— START DATA RECORDS —

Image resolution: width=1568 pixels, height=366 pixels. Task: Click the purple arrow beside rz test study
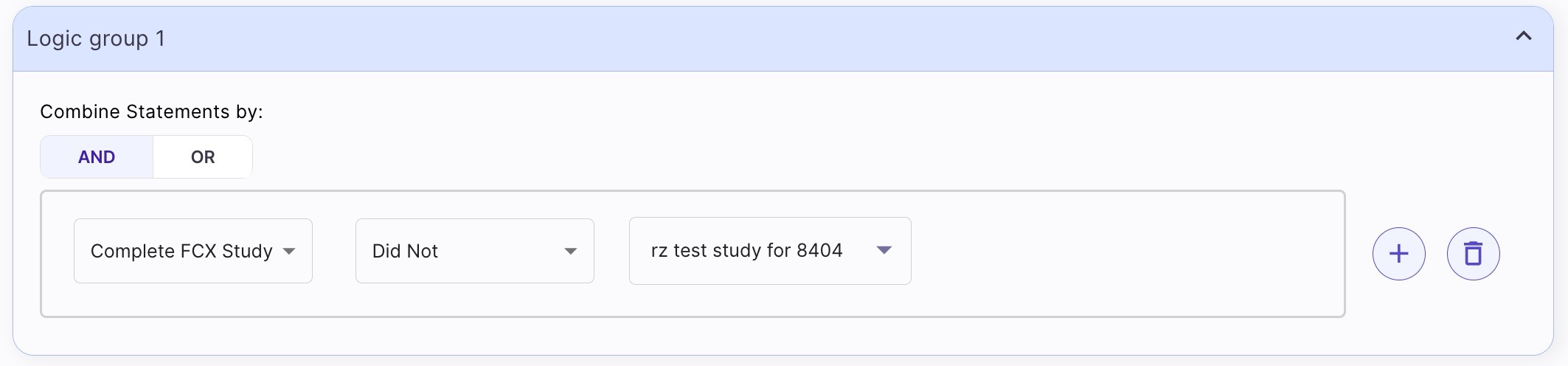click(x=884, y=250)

— END DATA RECORDS —
— START DATA RECORDS —

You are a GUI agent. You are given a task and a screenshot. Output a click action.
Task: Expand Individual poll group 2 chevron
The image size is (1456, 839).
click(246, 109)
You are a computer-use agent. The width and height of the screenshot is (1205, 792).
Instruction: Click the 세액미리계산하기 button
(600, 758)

— END DATA RECORDS —

-- PROBLEM --
Please rewrite the listing from the line with "Image resolution: width=1568" to the line with "click(x=884, y=250)", requests included, and scale every coordinate in the answers by 1.35, rounding to whole numbers with halves going up. Leave all other numbers unchanged and omit the pictures.

-- THE RESPONSE --
Image resolution: width=1568 pixels, height=366 pixels. Task: Click the purple arrow beside rz test study
click(x=1193, y=338)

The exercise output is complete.